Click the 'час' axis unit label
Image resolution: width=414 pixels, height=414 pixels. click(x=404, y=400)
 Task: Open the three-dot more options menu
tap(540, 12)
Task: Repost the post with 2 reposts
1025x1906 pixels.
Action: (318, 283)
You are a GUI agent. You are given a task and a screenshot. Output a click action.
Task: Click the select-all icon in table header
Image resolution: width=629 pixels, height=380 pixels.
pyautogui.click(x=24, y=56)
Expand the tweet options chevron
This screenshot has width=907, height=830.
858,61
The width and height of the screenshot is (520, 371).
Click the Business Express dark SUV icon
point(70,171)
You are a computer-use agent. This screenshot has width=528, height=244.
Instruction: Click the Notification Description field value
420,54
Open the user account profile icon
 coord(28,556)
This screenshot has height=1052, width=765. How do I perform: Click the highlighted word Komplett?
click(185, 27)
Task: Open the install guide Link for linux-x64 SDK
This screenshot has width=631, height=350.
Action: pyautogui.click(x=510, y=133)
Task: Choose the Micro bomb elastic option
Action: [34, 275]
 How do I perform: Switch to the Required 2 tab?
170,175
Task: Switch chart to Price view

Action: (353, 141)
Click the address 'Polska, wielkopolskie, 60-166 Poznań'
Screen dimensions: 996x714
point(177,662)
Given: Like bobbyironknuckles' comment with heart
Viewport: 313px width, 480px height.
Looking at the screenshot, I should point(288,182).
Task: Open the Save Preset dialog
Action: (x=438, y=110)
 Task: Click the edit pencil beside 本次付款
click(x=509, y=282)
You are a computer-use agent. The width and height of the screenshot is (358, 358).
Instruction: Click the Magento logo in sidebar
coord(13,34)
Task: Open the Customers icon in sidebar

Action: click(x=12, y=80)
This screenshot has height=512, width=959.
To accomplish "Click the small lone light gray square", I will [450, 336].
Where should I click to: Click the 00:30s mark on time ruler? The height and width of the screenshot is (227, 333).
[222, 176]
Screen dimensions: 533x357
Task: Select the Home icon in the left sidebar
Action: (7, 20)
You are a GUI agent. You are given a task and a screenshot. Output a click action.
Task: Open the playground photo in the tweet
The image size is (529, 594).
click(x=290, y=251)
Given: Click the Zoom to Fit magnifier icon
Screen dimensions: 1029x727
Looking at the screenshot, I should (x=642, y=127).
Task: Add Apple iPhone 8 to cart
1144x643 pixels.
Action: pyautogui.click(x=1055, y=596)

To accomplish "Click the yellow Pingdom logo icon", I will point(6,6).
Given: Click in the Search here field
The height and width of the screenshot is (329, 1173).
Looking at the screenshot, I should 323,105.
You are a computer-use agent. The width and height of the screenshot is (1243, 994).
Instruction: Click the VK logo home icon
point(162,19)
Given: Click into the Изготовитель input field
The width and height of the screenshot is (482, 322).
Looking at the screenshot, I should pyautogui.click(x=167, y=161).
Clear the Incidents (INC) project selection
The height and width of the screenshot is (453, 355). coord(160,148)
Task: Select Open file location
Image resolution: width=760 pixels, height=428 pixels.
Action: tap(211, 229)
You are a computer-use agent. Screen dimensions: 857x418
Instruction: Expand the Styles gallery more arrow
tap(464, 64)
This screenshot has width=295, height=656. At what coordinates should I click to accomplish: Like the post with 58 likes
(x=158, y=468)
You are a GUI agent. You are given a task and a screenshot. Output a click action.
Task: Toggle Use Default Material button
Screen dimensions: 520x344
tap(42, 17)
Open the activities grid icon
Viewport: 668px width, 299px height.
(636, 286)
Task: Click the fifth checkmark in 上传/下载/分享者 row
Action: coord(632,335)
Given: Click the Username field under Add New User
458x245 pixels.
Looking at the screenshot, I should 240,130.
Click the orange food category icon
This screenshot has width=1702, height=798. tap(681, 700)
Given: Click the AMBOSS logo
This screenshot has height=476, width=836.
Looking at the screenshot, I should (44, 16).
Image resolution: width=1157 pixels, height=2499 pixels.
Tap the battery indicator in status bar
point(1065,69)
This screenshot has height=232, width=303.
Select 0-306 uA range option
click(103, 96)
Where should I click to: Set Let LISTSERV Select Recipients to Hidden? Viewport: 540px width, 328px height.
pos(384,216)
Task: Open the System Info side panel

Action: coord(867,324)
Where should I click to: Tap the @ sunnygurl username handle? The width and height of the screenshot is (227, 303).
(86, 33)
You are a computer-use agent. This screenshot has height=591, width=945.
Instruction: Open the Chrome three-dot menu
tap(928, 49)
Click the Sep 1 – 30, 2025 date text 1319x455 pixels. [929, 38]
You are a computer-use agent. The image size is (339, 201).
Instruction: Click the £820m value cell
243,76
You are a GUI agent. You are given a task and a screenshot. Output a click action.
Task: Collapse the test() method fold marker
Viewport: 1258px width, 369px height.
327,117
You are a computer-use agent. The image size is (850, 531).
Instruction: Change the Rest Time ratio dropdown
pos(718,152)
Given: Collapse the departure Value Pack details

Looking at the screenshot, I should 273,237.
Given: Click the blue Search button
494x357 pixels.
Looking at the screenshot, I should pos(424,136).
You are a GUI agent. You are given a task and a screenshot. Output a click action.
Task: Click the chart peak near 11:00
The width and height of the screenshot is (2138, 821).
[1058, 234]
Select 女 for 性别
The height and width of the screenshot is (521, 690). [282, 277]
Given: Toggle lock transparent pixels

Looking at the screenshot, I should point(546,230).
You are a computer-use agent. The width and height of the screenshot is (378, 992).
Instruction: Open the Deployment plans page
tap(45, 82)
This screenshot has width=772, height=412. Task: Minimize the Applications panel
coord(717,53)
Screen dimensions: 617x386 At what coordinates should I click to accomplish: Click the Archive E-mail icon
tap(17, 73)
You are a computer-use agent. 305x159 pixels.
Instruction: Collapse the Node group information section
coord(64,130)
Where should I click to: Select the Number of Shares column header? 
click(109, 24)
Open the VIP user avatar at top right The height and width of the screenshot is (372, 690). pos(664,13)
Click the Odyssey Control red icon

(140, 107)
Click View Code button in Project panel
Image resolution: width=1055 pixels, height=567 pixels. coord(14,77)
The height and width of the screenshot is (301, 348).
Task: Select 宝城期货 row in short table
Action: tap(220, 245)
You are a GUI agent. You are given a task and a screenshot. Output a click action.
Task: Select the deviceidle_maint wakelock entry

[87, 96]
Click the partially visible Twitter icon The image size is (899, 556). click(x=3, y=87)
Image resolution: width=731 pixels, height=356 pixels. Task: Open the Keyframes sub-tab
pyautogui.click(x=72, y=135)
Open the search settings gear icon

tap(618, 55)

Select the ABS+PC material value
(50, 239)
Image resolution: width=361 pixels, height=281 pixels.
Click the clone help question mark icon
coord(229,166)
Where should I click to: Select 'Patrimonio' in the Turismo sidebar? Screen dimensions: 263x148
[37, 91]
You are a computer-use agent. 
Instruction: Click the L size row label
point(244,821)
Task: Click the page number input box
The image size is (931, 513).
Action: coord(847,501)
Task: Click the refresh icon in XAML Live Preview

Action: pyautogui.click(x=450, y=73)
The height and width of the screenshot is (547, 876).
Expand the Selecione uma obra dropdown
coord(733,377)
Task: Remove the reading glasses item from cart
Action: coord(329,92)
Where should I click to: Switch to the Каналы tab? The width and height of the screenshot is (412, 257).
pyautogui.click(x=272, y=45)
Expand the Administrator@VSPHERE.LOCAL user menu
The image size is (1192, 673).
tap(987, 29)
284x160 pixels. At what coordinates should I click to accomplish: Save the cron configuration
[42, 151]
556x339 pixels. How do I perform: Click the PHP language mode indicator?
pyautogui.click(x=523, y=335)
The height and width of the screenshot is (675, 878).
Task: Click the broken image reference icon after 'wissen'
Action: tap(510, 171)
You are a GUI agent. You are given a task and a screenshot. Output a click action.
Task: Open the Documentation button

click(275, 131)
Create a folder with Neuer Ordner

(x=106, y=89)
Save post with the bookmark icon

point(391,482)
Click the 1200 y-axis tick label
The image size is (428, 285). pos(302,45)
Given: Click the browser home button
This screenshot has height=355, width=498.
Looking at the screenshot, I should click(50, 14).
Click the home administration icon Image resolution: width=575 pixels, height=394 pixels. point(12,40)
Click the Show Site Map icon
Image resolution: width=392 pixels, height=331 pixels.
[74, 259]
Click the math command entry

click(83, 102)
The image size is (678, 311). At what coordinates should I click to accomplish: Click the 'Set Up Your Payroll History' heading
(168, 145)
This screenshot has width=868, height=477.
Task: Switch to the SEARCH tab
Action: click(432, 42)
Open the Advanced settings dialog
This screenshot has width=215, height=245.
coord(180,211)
+++++
- [Instructions for the task]: Check each line of the records for the string "will" and copy those that have it.

- [Result for this task]:
To accomplish "Click the small lone light gray square", I will [450, 336].
To accomplish "Click the yellow Pingdom logo icon", I will point(6,6).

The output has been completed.